In our first post in this series, we looked at the basics of setting up our "quick actions" section for our UI.
In that post we manually fetched and observed the extensions registry for quick action definitions and then rendered out our button elements individually.
In this post we'll take a look at how we can do without this repetitive manual setup and make use of some other manifest extension points.
Componentization
Lets start by moving our quick action button to it's own component.
@customElement("quick-action")
export class QuickActionElement extends UmbElementMixin(LitElement) {
@property({ type: Object, attribute: false })
manifest!: ManifestQuickAction;
render() {
return html`<uui-button
look=${this.manifest.meta.look ?? 'secondary'}
@click=${() => console.log(this.manifest.meta.label)}>
${this.manifest.meta.label}
</uui-button>`
}
}
export default QuickActionElement;
declare global {
interface HTMLElementTagNameMap {
"quick-action": QuickActionElement;
}
}
This should be a relatively familiar setup for creating a web component.

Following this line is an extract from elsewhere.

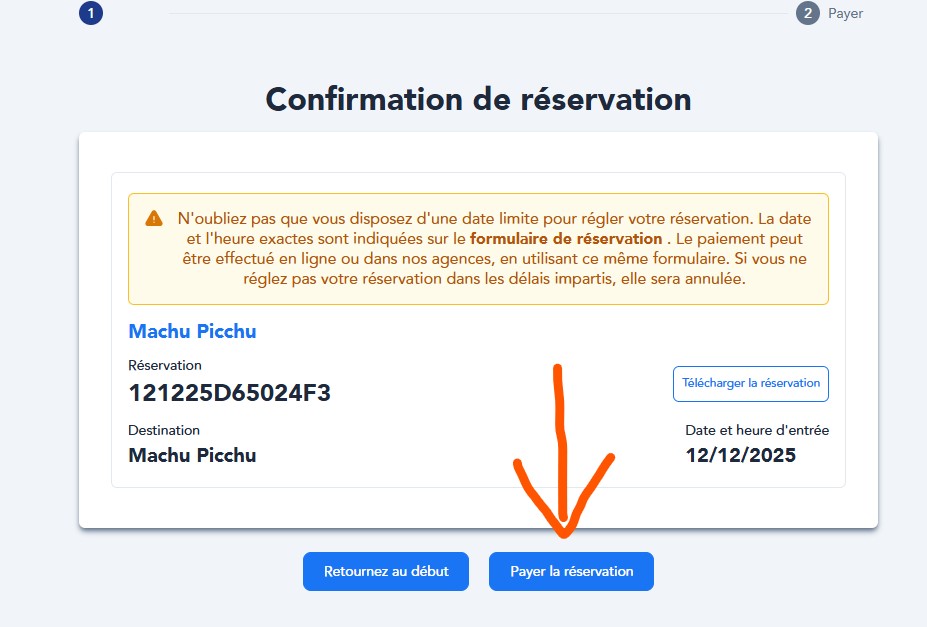Click the "Confirmation de réservation" page title
The image size is (927, 627).
478,100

The only "special" thing here is the manifest
property which accepts a copy of the manifest definition for the given quick action that this instance of the component is rendering.
Component registration
For the time being, we need to make our component definition globally accessible and so to do this we need to export it in our root level index.ts
file.
export * from "./components/quick-action.element.ts";
We'll handle this better in a future blog post, but for now, this is the simplest way to make our component easily instantiatable.
Rendering
Now we can update our workspace component, removing all the code we wrote in our constructor, and getting rid of the state variable that held out quick action definitions and we can instead make use of a helper component that will take care of all of this for us.

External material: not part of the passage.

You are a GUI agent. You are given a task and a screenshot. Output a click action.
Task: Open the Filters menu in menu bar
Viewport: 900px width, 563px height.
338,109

Update your render function as follows:
render() {
return html`<uui-box headline="Actions">
<umb-extension-slot
type="quickAction"
default-element="quick-action-button">
</umb-extension-slot>
</uui-box>`
}
So now, instead of us manually fetching our definitions, the umb-extension-slot
will do the manifests lookup for us. It will fetch all manifests of the defined type
and render each one using our quick-action-button
element, as defined by the default-element
attribute (this is why we needed to register our component globally for now, as it has to be referenced by name).
In addition, each instantiated element will also have the given manifest automatically injecting into its manifest
property, allowing it to configure it's behavior accordingly.
What's next?
In this post we've componentized our quick actions, and made use of the umb-extension-slot
to save us having to write a bunch of repetitive code.